West Alabama Ice House has been serving cold beer to the Montrose masses since 1928. In true Texas ice house style, West Alabama consists of a tiny shack full of beer coolers and a small bar surrounded by massive covered and uncovered patios (that means no air conditioning, y’all). Most days, folks here are kicking back with Lone Star tallboys while their dog laps up water from a beer bucket, watching sports on one of the many screens, or having a few tacos from Tacos Tierra Caliente, a food truck next door. Roll up here solo for Monday Happy Hour, with a big group for a weekend pre-game, or to play a couple rounds of corn hole and shoot some pool.
A chill cocktail bar dressed up as a dive, Two Headed Dog in Midtown doesn’t take itself too seriously. The cocktails are amusing, like the frozen Blood Of My Enemies cocktails with gin and hibiscus, and the bartenders will pour shots of Fireball if that’s your thing. Most nights the bar is padded down with local punks and people who probably wandered a little too far from Main Street. The mismatched 1970s beer lights, giant patio, and canopy of fake plants make Two Headed feel like it’s been squeezed into the small space for decades.
Downtown's pseudo-speakeasy Off The Record might resemble a record shop, but behind the curtain, the cocktail bar feels like a party inside a swanky record cabinet. Decked out with stacked vintage speakers, framed gold records, and shelves of old hip-hop memorabilia, Off The Record blurs the line between bar and club. The music is loud and bass-pumping, but you don’t have to yell at the person next to you. Everyone, including the bartenders, is dancing, vibing, and singing along to Al Green, The Fugees, or whatever the DJ happens to be spinning.
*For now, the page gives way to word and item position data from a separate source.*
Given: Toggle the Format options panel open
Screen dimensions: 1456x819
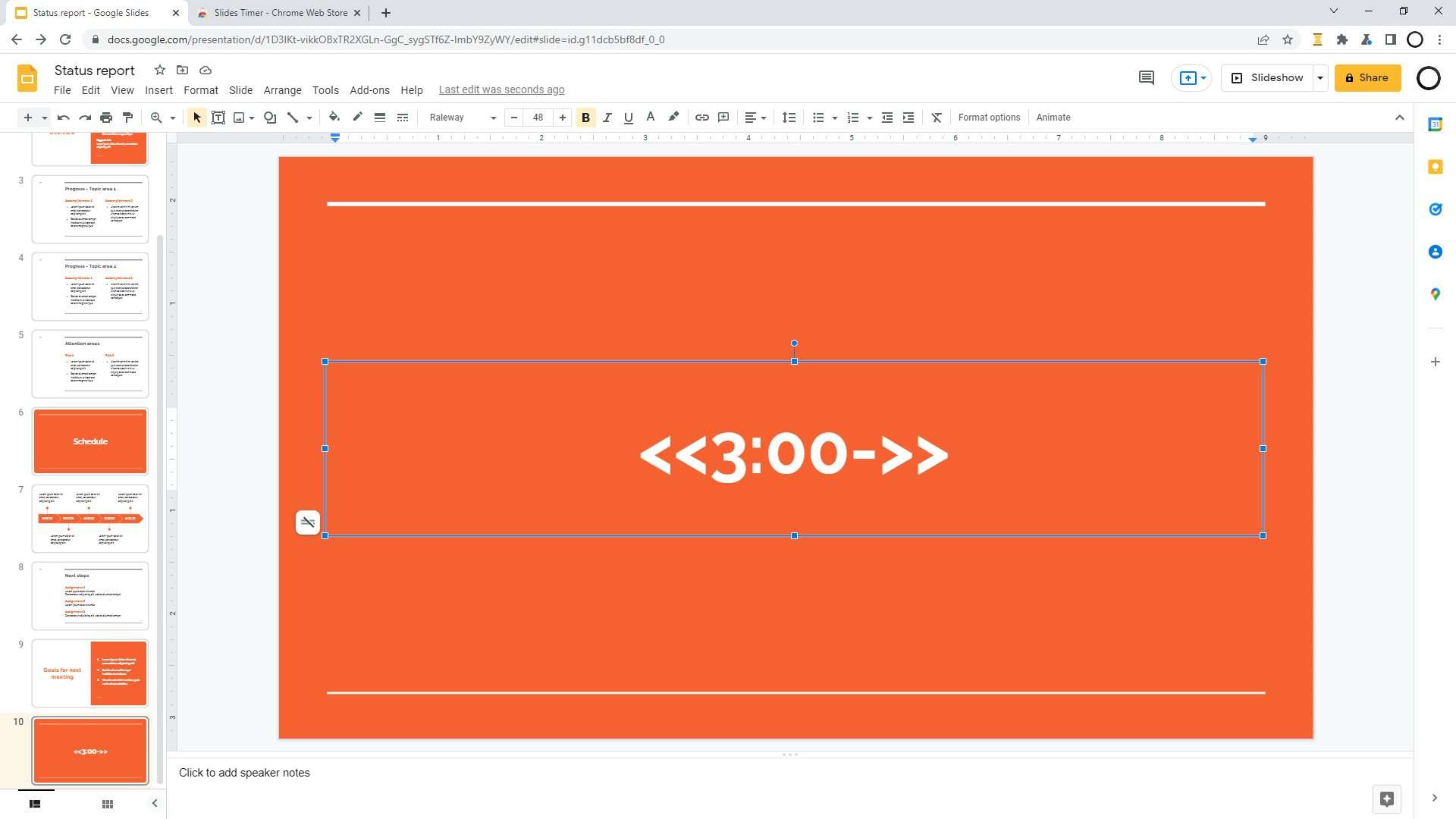Looking at the screenshot, I should 988,117.
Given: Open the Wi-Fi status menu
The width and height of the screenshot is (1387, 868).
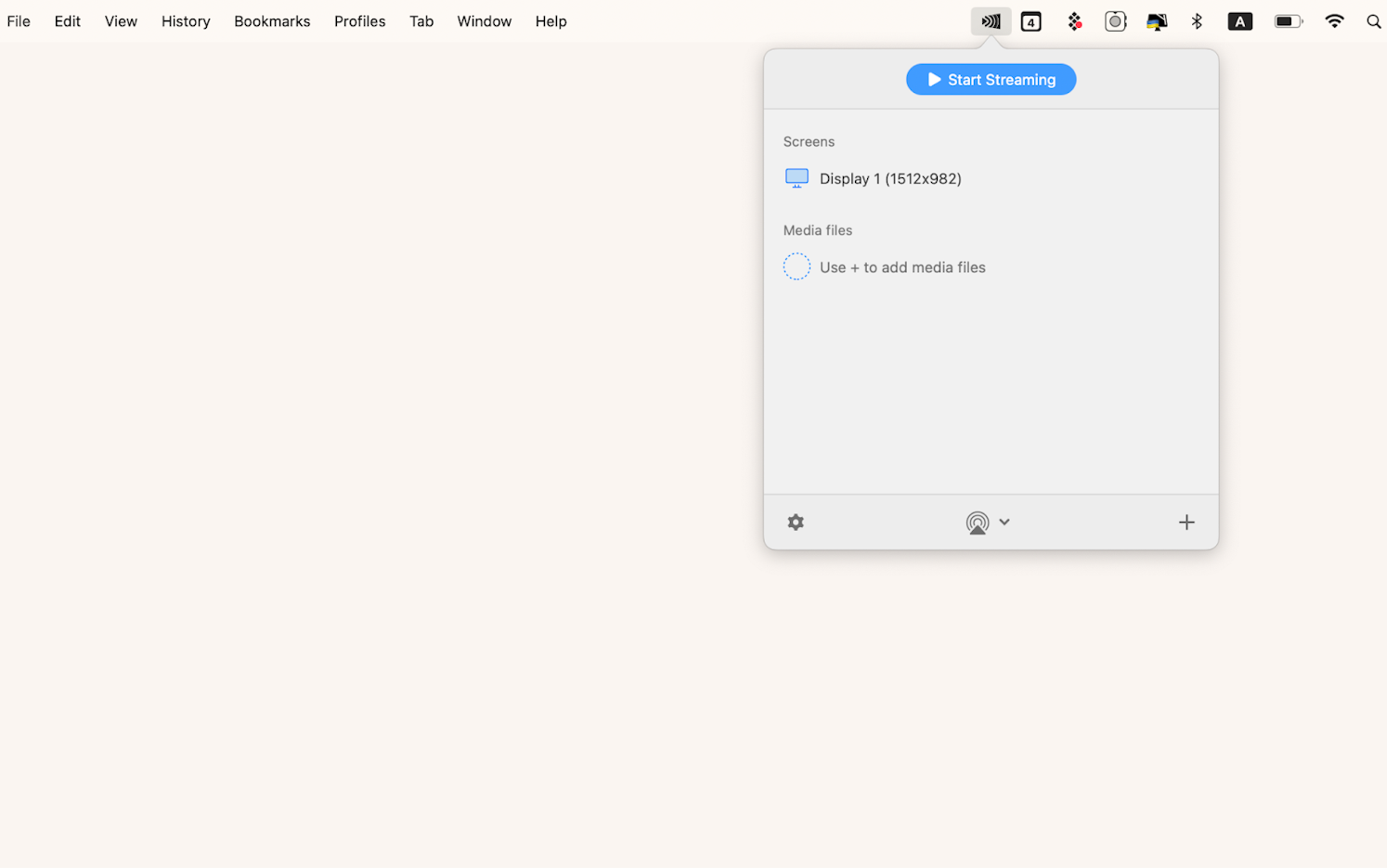Looking at the screenshot, I should click(1333, 21).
We like to slide past the DJ booth and grab a Wu-Tang Forever cocktail with Japanese whisky and amarena cherries and chill in the upstairs lounge or snag a couch spot and people-watch.
Voodoo Queen Daiquiri Dive in the East End is what happens when you smash up an arcade, a dive bar, a po’boy spot, and a frozen drinks tiki hut into a single unhinged entity. You could just as easily hang out playing pool and drinking beers all night, but you could also order a giant flaming tiki boat drink for yourself and three of your best friends. Or become an air hockey champ while you crush three different frozen drinks all swirled together. Enjoy fried shrimp po’boys, jalapeño hush puppies, and tater tots smothered in roast beef and spicy sauce while you knock back electric-lime-colored drinks and gaze longingly into the constantly twirling arms of the eight frozen drink machines.
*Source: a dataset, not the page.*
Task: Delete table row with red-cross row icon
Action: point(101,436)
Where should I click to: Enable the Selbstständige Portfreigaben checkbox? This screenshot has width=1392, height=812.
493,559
If a fresh southern lily bouquet were a cocktail bar, she would probably be Julep. Oozing class and refinement, choosing the Sixth Ward bar as a date night spot lets anyone know you are in the mood for romance or want to drop major cash on julep riffs with hibiscus-infused mezcal and trays of oysters. While most of the drinks here are takes on classics, each one is served with attention to detail without the need of any flash smoke, mirrors, or ridiculous glassware.
Written somewhere is the understanding that any bar in The Heights Shady Acres neighborhood requires cornhole and horseshoes. Built to resemble a small town square, Shady Acres Saloon offers generous setups for both, along with a country-general-store-esque outdoor stage for live music. Most nights, anyone who wears cowboy boots regularly hits up the bar for Lone Star tall boys and ole smokey banana puddin' shots, fights over the one pool table that exists, or two-steps to whatever country band is twanging outside.